As it turned out, only five out of 30 starters finished the race (PDF, 6 KB). It sounds like the majority of the drops were related at least in part to the poor course markings, the last minute route changes, and needless extra miles.
That said, the race has great potential. The Grand Mesa is Miss America gorgeous (at least when I wasn’t fixated on rocks two feet in front of me or course markings the vast majority of the time), the race volunteers were super friendly and generous, and Phil the Race Director seemed like a good-hearted man and fellow ultra-runner who surely will have learned from the organizational mistakes made this year and put on a better race next time.

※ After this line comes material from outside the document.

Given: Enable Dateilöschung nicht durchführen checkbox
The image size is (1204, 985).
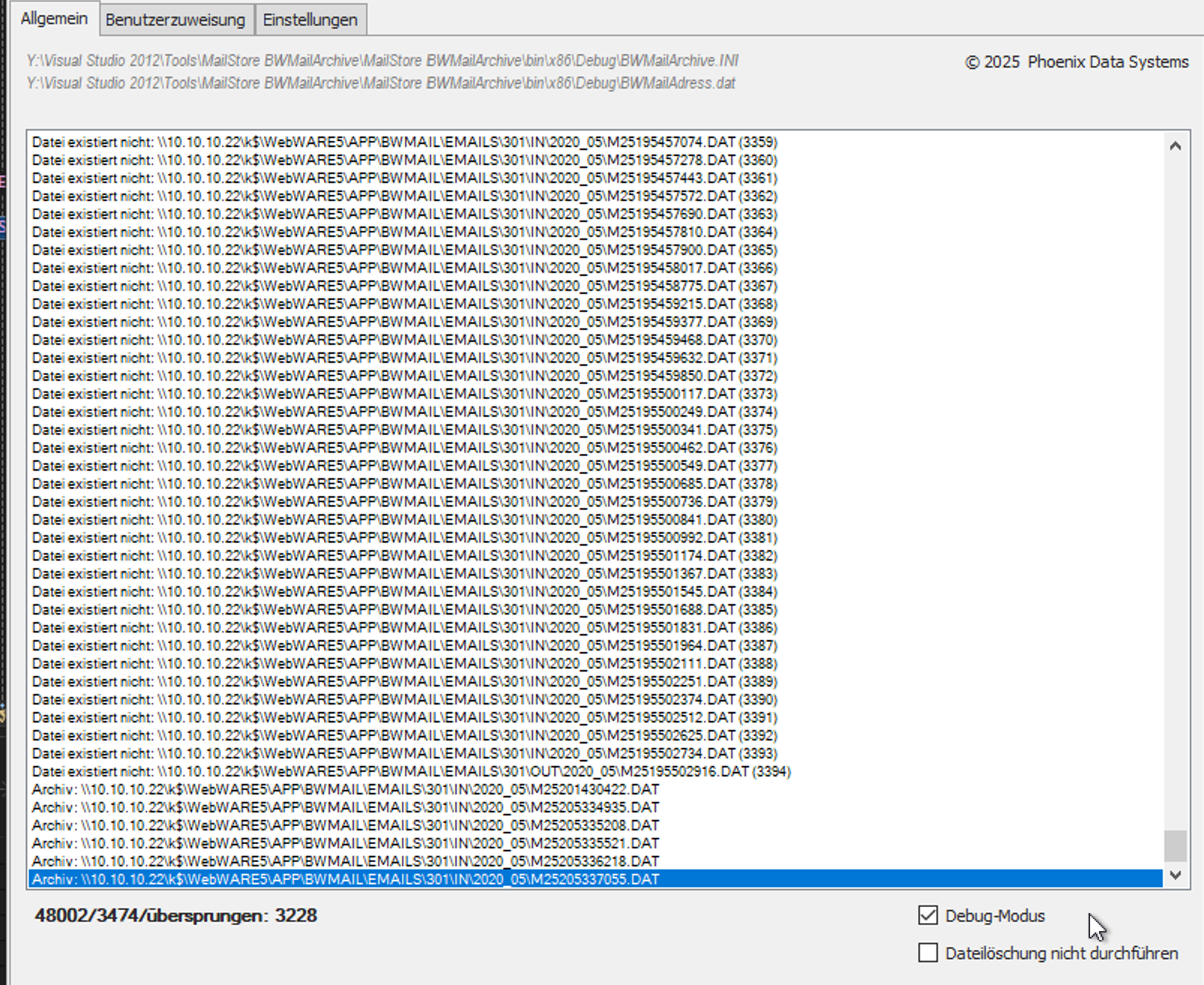Looking at the screenshot, I should (928, 953).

But as it was, the inaugural event was summed up best by the last thing Karla said to me:
“That race was a real clusterf*ck.”
Yet Another Report
Marco Peinado, pacer for second place finisher Marty Wacker, posted an excellent detailed report. It sounds like both Marty and winner Ryan Burch got really lost too in the section Caroline and I did between Flowing Park and Carson Lake. I wonder if it’s because they had listened to the volunteer’s incorrect directions too.
Also, Marco and Marty were attacked by pit bulls and encountered a bear. Marco also wrote that cows were eating some of the markers and that he got at least 30 mosquito bites on his legs.
Congrats to them for finishing and surviving a harrowing adventure!
14 hours for ~53 miles (including miles where I was lost).
Open spreadsheet for time splits.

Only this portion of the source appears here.